Bio: Neil is co-founder and Chief Modeling Officer of the Kyutai non-profit research lab. He was previously at Google DeepMind, where he started and led a team working on generative audio, with contributions including Google’s first text-to-music API, a voice preserving speech-to-speech translation system, and the first neural audio codec that outperforms general-purpose audio codecs. Before that, Neil spent three years at Facebook AI Research, working on automatic speech recognition and audio understanding. He graduated with a PhD in machine learning from Ecole Normale Supérieure (Paris), and holds an MSc in machine learning from Ecole Normale Supérieure (Saclay) and an MSc in quantitative finance from Université Paris Dauphine. In parallel with his research activities, Neil teaches speech processing technologies at the École Normale Supérieure (Saclay).

Ahmad Beirami
Ahmad Beirami
Google Research, New York, USA

Title: Language Model Alignment: Theory & Practice

Abstract: Generative language models have advanced to a level where they can effectively solve a variety of open-domain tasks with little task specific supervision. However, the generated content from these models may still not satisfy the preference of a human user. The goal of the 𝑎𝑙𝑖𝑔𝑛𝑚𝑒𝑛𝑡 process is to remedy this issue by generating content from an aligned model that improves a reward (e.g., make the generation more safe) but does not perturb much from the base model. A simple baseline for this task is best-of-N, where N responses are drawn from the base model, ranked based on a reward, and the highest ranking one is selected. More sophisticated techniques generally solve a KL-regularized reinforcement learning (RL) problem with the goal of maximizing expected reward subject to a KL divergence constraint between the aligned model and the base model. An alignment technique is preferred if its reward-KL tradeoff curve dominates other techniques. In this talk, we give an overview of language model alignment and give an understanding of known results in this space through simplified examples. We also present a new modular alignment technique, called controlled decoding, which solves the KL-regularized RL problem while keeping the base model frozen through learning a prefix scorer, offering inference-time configurability. Finally, we also shed light on the remarkable performance of best-of-N in terms of achieving competitive or even better reward-KL tradeoffs when compared to state-of-the-art alignment baselines.

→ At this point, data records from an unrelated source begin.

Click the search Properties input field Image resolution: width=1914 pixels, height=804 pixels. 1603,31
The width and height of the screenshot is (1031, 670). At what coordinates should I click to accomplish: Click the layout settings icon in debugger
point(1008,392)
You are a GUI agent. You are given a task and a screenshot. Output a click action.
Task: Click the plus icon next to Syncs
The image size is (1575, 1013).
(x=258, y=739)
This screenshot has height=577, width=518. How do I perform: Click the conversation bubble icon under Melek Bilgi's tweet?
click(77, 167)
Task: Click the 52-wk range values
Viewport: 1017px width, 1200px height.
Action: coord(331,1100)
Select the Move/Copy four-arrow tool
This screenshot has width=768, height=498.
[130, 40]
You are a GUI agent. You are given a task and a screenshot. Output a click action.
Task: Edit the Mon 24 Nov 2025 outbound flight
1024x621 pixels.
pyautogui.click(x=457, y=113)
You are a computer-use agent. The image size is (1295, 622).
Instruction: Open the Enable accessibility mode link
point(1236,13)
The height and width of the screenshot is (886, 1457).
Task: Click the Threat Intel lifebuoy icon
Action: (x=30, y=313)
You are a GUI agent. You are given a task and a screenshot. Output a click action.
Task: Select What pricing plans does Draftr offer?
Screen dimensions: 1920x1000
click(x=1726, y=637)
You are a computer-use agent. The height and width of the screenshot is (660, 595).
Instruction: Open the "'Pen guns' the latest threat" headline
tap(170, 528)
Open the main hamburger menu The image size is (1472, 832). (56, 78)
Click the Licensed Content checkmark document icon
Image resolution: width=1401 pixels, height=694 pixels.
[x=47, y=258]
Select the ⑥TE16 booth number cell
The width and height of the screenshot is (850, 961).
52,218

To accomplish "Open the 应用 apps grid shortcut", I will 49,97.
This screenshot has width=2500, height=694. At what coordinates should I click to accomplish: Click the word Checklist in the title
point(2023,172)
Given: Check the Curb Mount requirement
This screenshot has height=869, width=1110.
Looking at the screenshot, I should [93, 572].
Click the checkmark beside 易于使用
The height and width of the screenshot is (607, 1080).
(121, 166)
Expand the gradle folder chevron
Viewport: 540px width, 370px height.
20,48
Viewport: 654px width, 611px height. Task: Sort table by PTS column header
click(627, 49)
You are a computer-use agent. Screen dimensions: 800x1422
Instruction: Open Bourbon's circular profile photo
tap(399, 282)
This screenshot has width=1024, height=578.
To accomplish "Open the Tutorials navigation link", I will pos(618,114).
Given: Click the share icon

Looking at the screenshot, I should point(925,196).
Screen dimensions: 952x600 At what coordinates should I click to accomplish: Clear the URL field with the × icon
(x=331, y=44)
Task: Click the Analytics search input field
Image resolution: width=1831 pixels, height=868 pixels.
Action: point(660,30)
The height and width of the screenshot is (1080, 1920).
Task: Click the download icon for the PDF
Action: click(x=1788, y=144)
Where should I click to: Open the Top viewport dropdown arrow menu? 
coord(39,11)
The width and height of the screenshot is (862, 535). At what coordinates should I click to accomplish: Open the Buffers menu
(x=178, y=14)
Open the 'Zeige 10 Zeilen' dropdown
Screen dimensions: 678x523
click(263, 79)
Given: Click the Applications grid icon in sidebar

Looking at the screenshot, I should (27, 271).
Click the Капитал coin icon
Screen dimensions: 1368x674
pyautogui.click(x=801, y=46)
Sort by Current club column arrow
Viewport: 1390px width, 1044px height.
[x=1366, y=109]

Bio: Ahmad Beirami is a research scientist at Google Research, leading research efforts on building safe, helpful, and scalable generative language models. At Meta AI, he led research to power the next generation of virtual digital assistants with AR/VR capabilities through robust generative language modeling. At Electronic Arts, he led the AI agent research program for automated playtesting of video games and cooperative reinforcement learning. Before moving to industry in 2018, he held a joint postdoctoral fellow position at Harvard & MIT, focused on problems in the intersection of core machine learning and information theory. He is the recipient of the Sigma Xi Best PhD Thesis Award from Georgia Tech.